I say bring on the guide menagerie, should keep city life interesting.
posted by mek at 11:54 PM on January 1, 2009


There is something different about dogs, beyond cultural bias. They've been living with humans for a very long time, probably longer than any other domesticated animal. I've heard it argued that the reason the human sense of smell is so poor is that dogs (well, domesticated wolves) took over the role of detecting approaching predators so long ago it became redundant in humans. There's also the idea that mankind was able to spread around the world because dogs helped protect us from predators and hunt, and that without dogs we just wouldn't exist the way we do today - wolves and humans domesticated each other.

That said, it would be difficult to replace Sadie the parrot with a dog.

(Not a dog owner. Also: NOT CATIST)
posted by BinaryApe at 3:45 AM on January 2, 2009


So, how long before people are marrying their guide animals? What have we come to.
posted by IvoShandor at 6:13 AM on January 2, 2009


In October, a man in Portland, Ore., took his dog on a bus, claiming that it was a service animal. While getting off the bus, the dog killed another dog that was riding as a “comfort animal.” (In Portland, comfort animals are allowed on public transportation.) A few days later, an editorial appeared in The Oregonian with the headline “Take the Menagerie Off the Bus.” It opened with: “No offense, ferret lovers. … Your pet … may offer emotional support. But it shouldn’t be roaming the aisles of a … bus or train.”
I don't understand, Portland.
posted by desjardins at 8:25 AM on January 2, 2009


BindaryApe, dogs are not domesticated wolves; they are genetically distinct, and very probably split off from wolves before they were domesticated. One writer [pdf] puts it this way:

Sometime between 20,000 and 100,000 years ago, a few wolves began scavenging around human encampments. Since that first association, humans have exerted great selective pressure (some consciously, some not) for canines that are less skittish, territorial, predatory and aggressive than wolves. Research has determined that the hormonal systems of canines with these traits (i.e. dogs) are different from those of wild canids.

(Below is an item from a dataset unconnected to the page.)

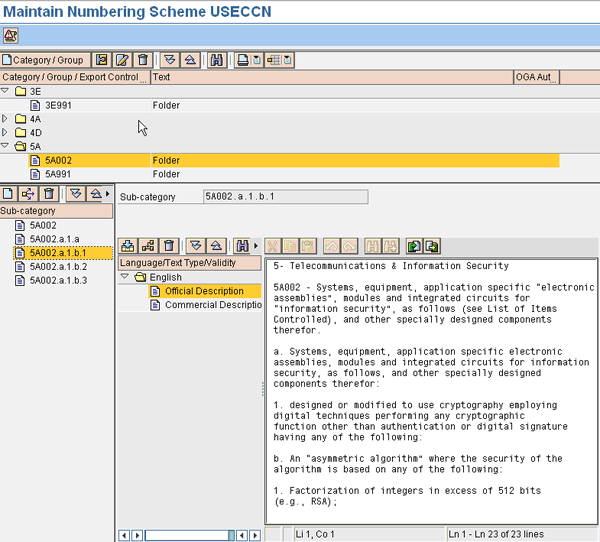Click expand-all icon in text type toolbar
Viewport: 600px width, 542px height.
coord(196,246)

Those hormonal differences cause profound differences in behavior; they result in an animal that never really behaves like a mature canine. In a nutshell, a dog is a wolf in arrested development; they act very much like adolescent wolves their whole lives. An adolescent wolf is playful, adaptable, and able to form bonds with other species, takes directions readily, and is far less territorial and predatory than an adult wolf-all traits that make dogs such delightful companions.

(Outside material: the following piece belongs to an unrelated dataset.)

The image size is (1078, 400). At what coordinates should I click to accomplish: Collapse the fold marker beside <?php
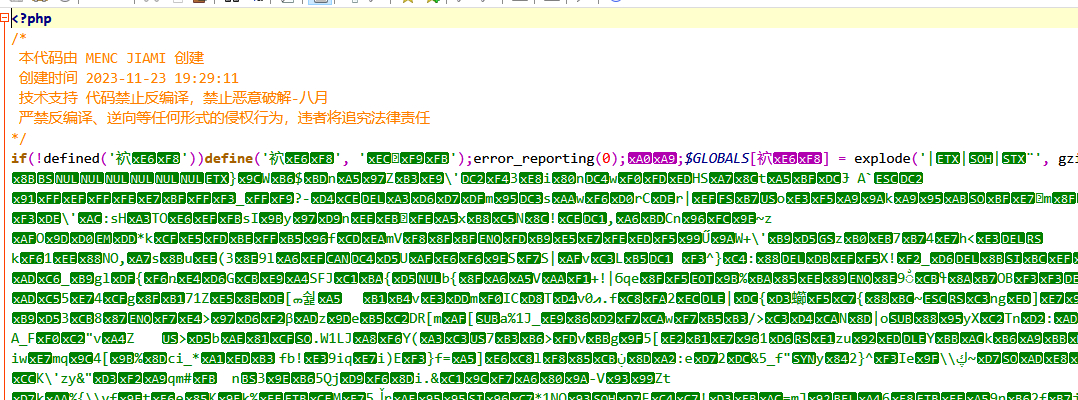point(6,19)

As an adolescent wolf's hormonal system reaches maturity (between 18 months and three years), it begins to exhibit all those normal adult behaviors that make wolves so difficult to deal with in captivity

So, while many taxonomists recognize the dog as a subspecies of the wolf and the genetics of the two are quite similar, it is a misconception that these facts prove the wolf and the dog are the same animal. When hybrid breeders and enthusiasts argue that wolves and dogs are essentially the same because they share so much common genetic material, stop to consider this: ninety-eight and four-tenths percent (98.4%) of the genetic material in humans and chimpanzees is identical, yet our behaviors are radically different. Certainly no one would promote crossbreeding humans and chimpanzees as a way to create an animal that is "the best of both worlds."


I don't buy the sense of smell thing. Our crappy sense of smell is directly related to our sad little short noses, compared to a dog's*, which is longer and has many more smell receptors. That's been true waaaay back in our gene line, so no.

*prior to us breeding them for short noses

As for companion animals, if it's proven to help someone, I'm all for it. Companion elephants might be hard to keep in your yard though.
posted by emjaybee at 10:32 AM on January 2, 2009


Yeah, one wonders why you almost never see guide hyena's. i mean, you would -never- bump into another person again, ever!
posted by marcelm at 11:21 AM on January 2, 2009


I dunno, Ford. You may have some competition.